The Department of Art, Art History, and Design (AAHD) has created a new Critic-in-Residency program to enhance discourse around the work of graduating MFA students. The program’s first resident, Thea Quiray Tagle, is an Assistant Professor at the University of Massachusetts Boston in the Department of Women’s, Gender, and Sexuality Studies and the Critical Ethnic & Community Studies Program.
“The Critic-in-Residence in AAHD allows nationally and internationally known art critics to come to East Lansing and to spend a week interviewing third-year MFA candidates about their aspirations as artists, their intentions for their thesis show at the Eli and Edythe Broad Museum, and their hopes for their future as contributors to visual culture,” said Tani Hartman, Chairperson of the AAHD Department.
“The Critic-in-Residence in AAHD allows nationally and internationally known art critics to come to East Lansing and to spend a week interviewing third-year MFA candidates about their aspirations as artists, their intentions for their thesis show at the Eli and Edythe Broad Museum.”Tani Hartman, Chairperson of the Department of Art, Art History, and Design
As the Critic-in-Residence, Quiray Tagle aims to develop collaborative relationships with the six MFA students through interviews and studio visits. She then will write reflective essays about the artists and their work to be published in the MFA thesis exhibition catalogue.
“It’s really important for me to work collaboratively with artists, whether they’re students or well into their career,” Quiray Tagle said. “That kind of relationship building and reflective practice of talking through the work together to develop new understandings — that’s the most important role that art critics, curators, and professors can play.”

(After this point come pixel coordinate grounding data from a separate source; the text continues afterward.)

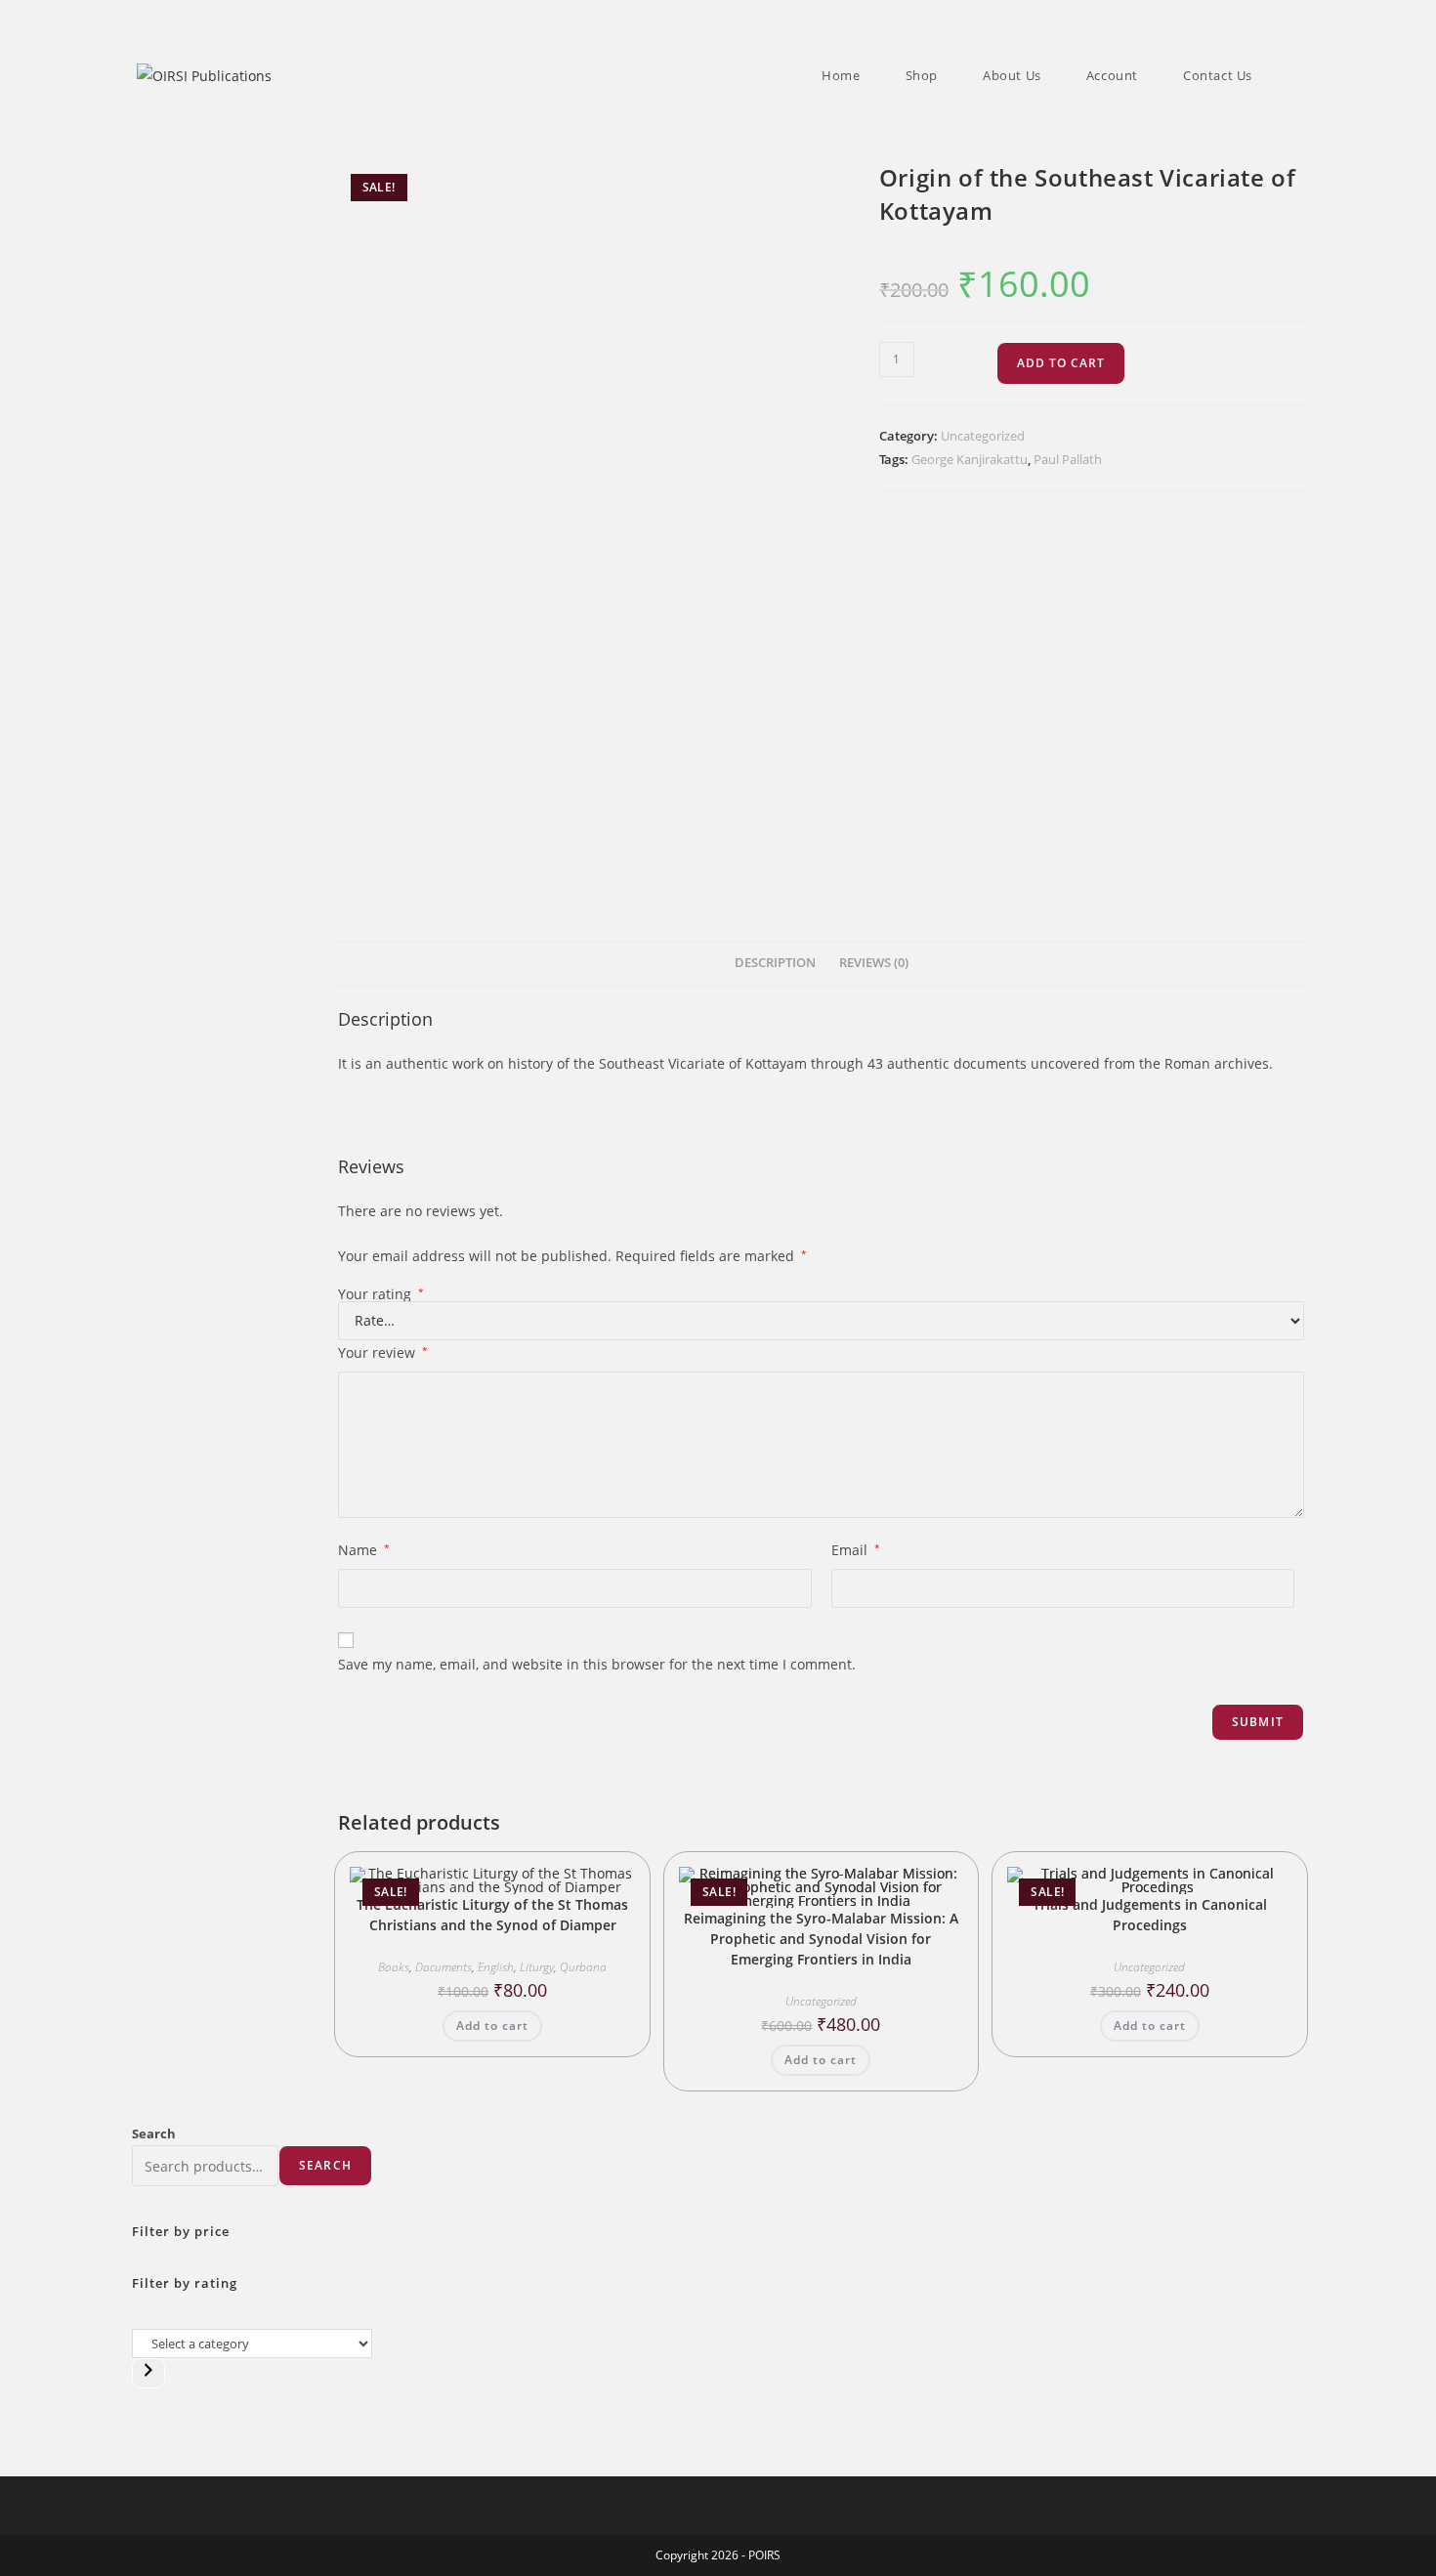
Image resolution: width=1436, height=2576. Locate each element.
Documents (443, 1967)
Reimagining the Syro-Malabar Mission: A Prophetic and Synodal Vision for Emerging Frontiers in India (821, 1938)
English (496, 1967)
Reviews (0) (873, 962)
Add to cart (1061, 363)
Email (855, 1550)
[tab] (775, 964)
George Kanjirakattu (969, 459)
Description (775, 962)
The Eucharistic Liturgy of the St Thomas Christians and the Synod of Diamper (492, 1914)
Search (154, 2133)
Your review (383, 1352)
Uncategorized (983, 435)
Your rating (381, 1294)
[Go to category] (148, 2373)
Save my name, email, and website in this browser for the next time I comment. (597, 1664)
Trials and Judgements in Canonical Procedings (1150, 1914)
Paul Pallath (1068, 459)
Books (393, 1967)
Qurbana (583, 1967)
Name (364, 1550)
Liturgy (537, 1967)
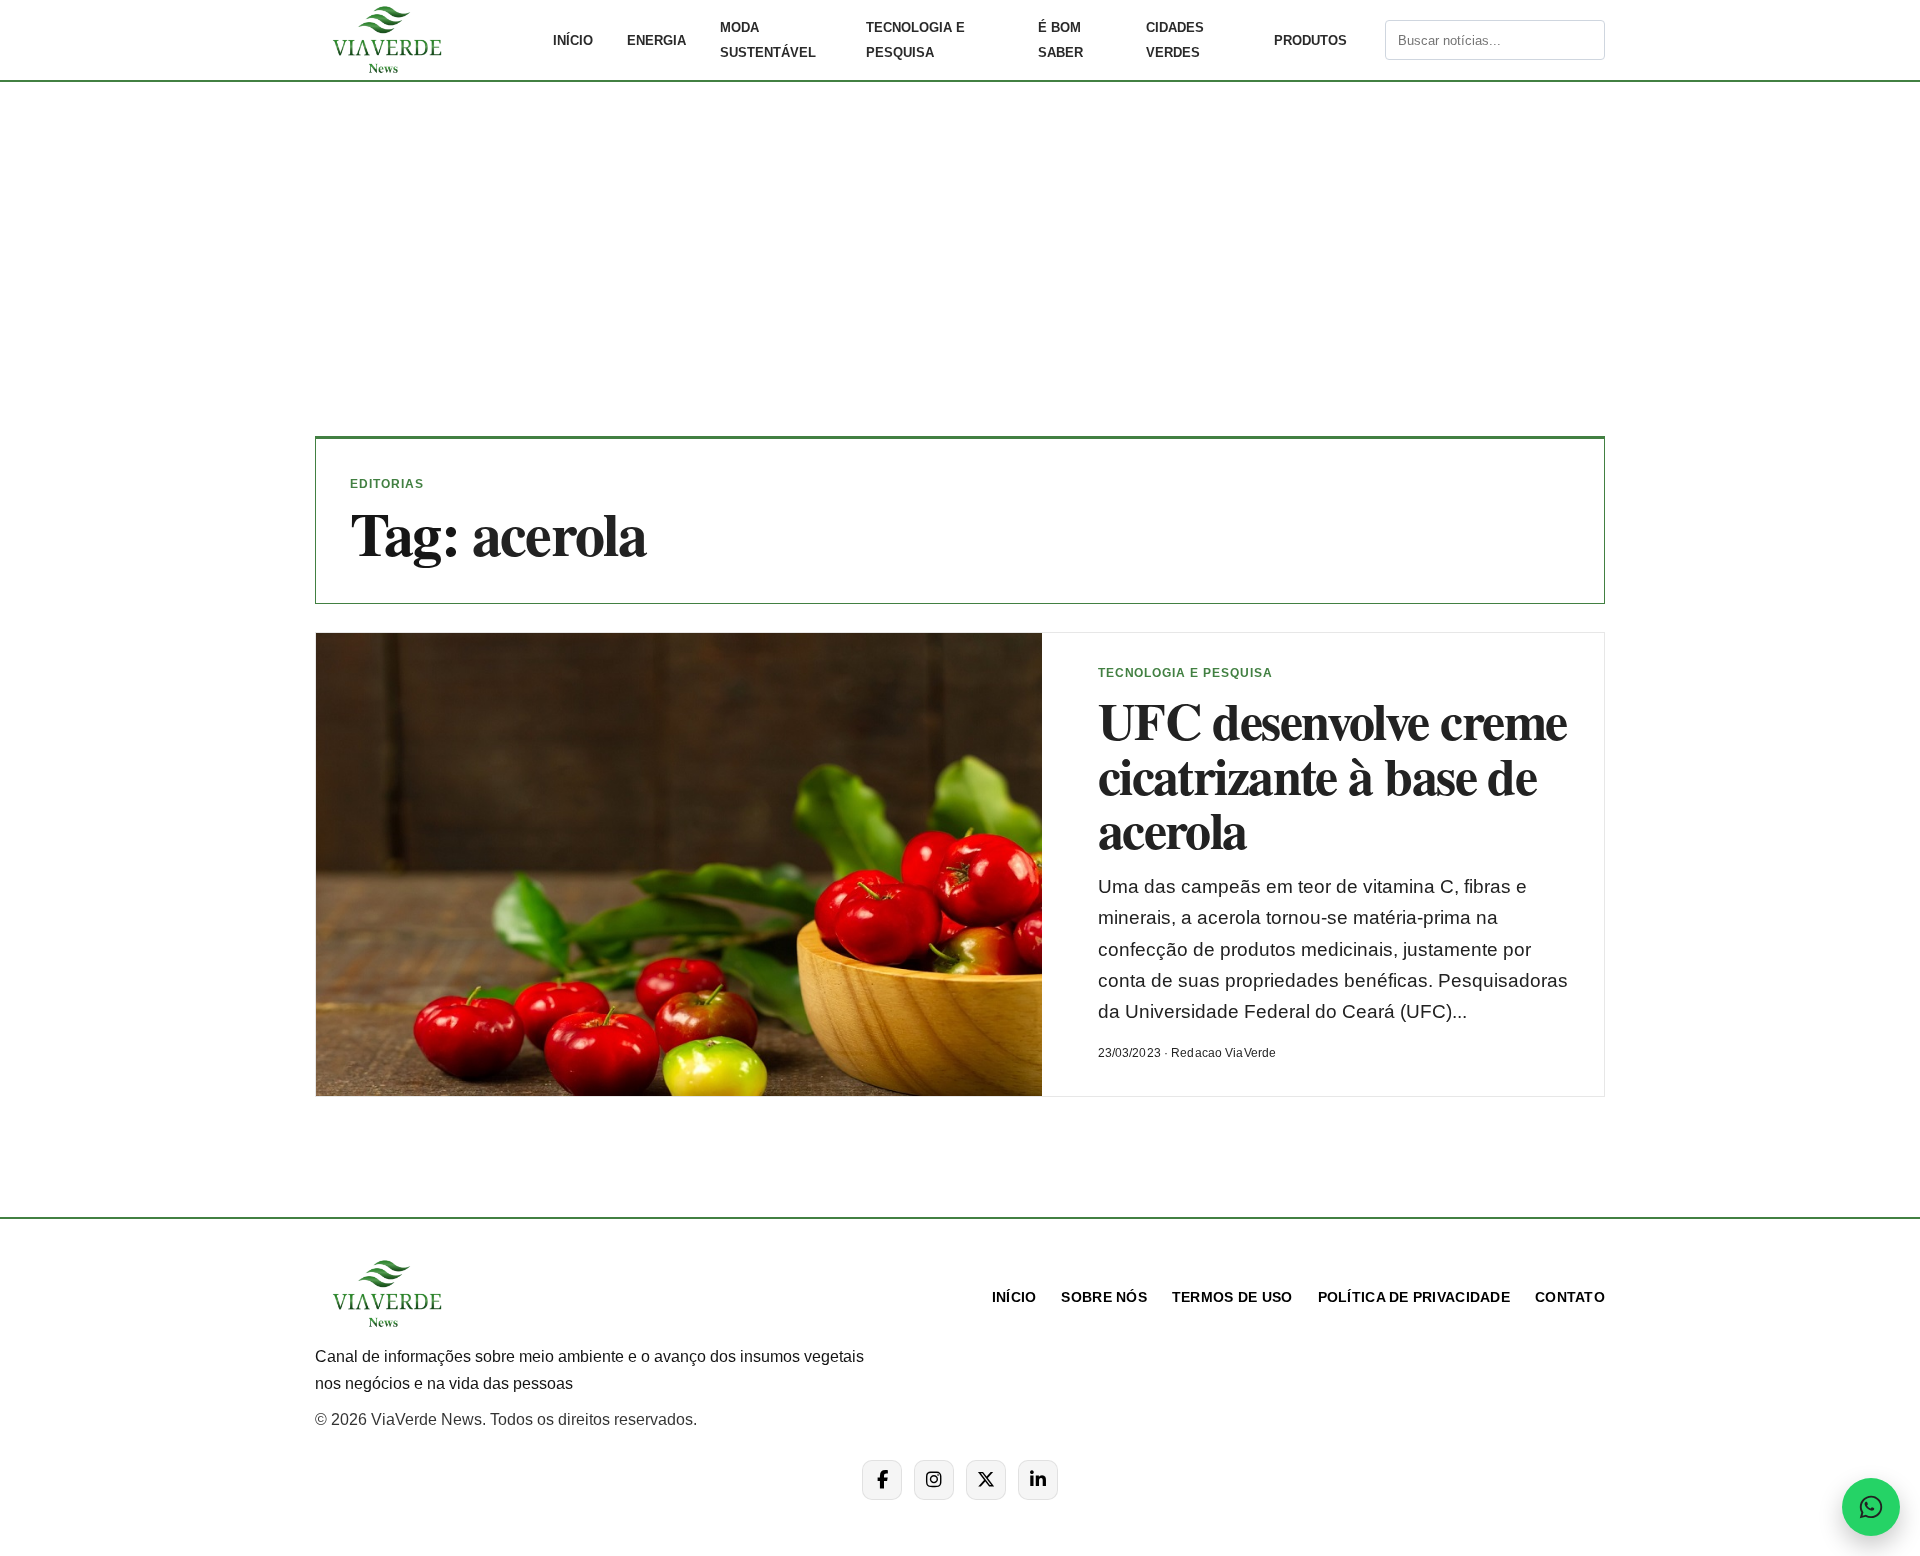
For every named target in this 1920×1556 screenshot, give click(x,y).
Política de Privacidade (1414, 1297)
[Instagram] (934, 1480)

Quiray Tagle was scouted for the Critic-in-Residency thanks to her work with AAHD’s Critical Race Studies Artist-in-Residency program. During the 2017-18 academic year, she wrote a catalogue essay for alejandro t. acierto, one of the two Critical Race Studies Artists-in-Residence that year, about his exhibition, In Absence of Sight. acierto’s work engaged with different histories of the Philippine-American War, U.S. colonialism, and photographic representation of Filipinos, all of which aligned perfectly with Quiray Tagle’s interests.
Quiray Tagle also has written an essay for Dan Paz, one of the 2021-2022 Critical Race Studies Artists-in-Residence, about their exhibition, hammer without a nail, that opened at (SCENE) Metrospace on March 3 and runs through Friday, April 1.
“The financial support to continue doing my work is amazing,” Quiray Tagle said. “There are so few opportunities to be paid well for art criticism outside of major grants, so an opportunity to change the discourse about contemporary art, while being supported to continue my writing and while supporting MFA students, is really exciting.”
For more than a decade, Quiray Tagle has curated and written about contemporary art and performance projects by Black, Indigenous, people of color, queer, and diasporic artists working in installation, photography, socially engaged art, film, and new media. She first found herself at the intersection of art and activism while completing her bachelor’s degree at Barnard College as she participated in the post-9/11 anti-war movements. The protests and artwork she encountered and created during that time catalyzed a career dedicated to amplifying politically engaged art.
“It’s really important for me to work collaboratively with artists, whether they’re students or well into their career. That kind of relationship building and reflective practice of talking through the work together to develop new understandings — that’s the most important role that art critics, curators, and professors can play.”Thea Quiray Tagle, inaugural Critic-in-Residence at MSU
“That was my entry point to getting to work, curate, and write about visual and performance art,” Quiray Tagle said, “and that ethics of what art can do to facilitate or shift conversations around political change is what keeps me doing the work I’m doing and writing about this.”
Quiray Tagle has both an M.A. and Ph.D. in Ethnic Studies from the University of California, San Diego, where she investigated the artistic productions of Filipinx and queer folks in the anti-eviction and housing justice movements in San Francisco. She has curated visual art exhibitions and performances for Yerba Buena Center for the Arts, Seattle University’s Vachon Gallery, The Alice (Seattle), and Feast Arts Center (Tacoma), and has organized public programs for venues including the Asian Art Museum (San Francisco). Her arts criticism and essays have been published online in venues including Hyperallergic, ASAP/J, and BOMB Magazine.
“Thea Quiray Tagle, our inaugural critic, was chosen for the depth and breadth of her publications on contemporary art, her interest in the human condition, and her sensitivity to the crisis of our era: diaspora, refugee resettlement, endemic racism, and environmental degradation,” Hartman said. “Quiray Tagle’s aesthetic is congruent with the content in the art made by our MFA candidates, and her essays will become the text of the MFA thesis exhibition catalogue.”
Since MFA students are often at a unique beginning point in their artistic careers, Quiray Tagle’s essays will help students reflect on their work, find the language to talk about their art, and amplify their voices. As the inaugural Critic-in-Residence, Tagle’s work with the program will set a precedent for future iterations and give MFA students the important opportunity to magnify their work to the public.